[MATERIAL FOR THIS EXERCISE — start]

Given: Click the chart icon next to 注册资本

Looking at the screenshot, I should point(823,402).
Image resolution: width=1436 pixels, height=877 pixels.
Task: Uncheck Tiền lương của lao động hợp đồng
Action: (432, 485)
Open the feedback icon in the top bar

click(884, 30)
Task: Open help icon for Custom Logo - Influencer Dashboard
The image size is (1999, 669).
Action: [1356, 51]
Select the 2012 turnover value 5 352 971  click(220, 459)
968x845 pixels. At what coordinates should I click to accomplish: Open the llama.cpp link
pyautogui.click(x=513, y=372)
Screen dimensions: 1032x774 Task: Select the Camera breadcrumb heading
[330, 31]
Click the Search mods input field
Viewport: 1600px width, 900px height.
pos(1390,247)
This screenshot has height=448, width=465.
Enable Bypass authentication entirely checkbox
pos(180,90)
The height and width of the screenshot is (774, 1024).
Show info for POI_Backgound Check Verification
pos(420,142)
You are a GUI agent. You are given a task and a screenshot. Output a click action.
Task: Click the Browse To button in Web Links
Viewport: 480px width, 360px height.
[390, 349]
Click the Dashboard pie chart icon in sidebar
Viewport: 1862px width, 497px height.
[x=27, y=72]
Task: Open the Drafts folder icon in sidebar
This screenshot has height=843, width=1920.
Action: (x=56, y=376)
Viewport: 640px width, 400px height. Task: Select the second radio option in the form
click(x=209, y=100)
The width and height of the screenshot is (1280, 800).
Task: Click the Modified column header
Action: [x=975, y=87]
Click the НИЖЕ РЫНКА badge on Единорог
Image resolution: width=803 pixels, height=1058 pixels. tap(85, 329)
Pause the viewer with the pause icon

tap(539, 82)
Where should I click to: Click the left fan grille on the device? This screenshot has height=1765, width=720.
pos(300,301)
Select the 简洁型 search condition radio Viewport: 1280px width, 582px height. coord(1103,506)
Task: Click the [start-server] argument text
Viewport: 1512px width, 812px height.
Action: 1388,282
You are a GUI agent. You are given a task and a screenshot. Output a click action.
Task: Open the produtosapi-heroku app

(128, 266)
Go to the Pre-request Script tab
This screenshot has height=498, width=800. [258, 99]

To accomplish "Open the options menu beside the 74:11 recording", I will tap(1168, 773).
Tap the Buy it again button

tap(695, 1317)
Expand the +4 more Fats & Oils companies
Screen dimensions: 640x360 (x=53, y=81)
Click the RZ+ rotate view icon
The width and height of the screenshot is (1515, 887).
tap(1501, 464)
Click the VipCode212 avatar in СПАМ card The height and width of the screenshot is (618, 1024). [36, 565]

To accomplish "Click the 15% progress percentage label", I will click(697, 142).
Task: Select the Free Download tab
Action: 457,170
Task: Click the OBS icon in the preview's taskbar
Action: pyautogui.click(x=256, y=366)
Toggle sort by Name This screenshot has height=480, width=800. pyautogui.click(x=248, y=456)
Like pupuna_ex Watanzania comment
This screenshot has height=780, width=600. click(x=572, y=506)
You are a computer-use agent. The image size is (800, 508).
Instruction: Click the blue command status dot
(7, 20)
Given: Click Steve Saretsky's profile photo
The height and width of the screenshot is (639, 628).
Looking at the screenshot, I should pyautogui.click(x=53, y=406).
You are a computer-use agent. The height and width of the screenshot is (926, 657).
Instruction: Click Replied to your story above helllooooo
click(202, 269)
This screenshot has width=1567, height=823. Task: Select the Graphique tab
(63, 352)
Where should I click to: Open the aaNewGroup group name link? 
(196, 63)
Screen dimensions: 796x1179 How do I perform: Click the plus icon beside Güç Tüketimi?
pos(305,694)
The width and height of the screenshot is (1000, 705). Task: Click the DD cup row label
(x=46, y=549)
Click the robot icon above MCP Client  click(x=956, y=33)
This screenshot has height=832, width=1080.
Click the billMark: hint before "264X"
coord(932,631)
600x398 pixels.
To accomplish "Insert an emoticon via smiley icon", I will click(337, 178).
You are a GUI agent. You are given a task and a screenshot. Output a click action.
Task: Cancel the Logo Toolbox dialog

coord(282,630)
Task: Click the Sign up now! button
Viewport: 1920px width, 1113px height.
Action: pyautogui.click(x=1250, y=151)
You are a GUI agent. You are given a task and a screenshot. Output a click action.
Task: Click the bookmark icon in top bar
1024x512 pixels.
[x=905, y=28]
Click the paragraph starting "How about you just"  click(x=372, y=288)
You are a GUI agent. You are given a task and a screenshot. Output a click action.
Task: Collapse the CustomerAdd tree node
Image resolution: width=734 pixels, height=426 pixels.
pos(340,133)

[MATERIAL FOR THIS EXERCISE — finish]

- **YOUR ASSIGNMENT**
For every line of the data above that contains "sidebar", copy that line.

- **RESPONSE AREA**
Click the Dashboard pie chart icon in sidebar
Task: Open the Drafts folder icon in sidebar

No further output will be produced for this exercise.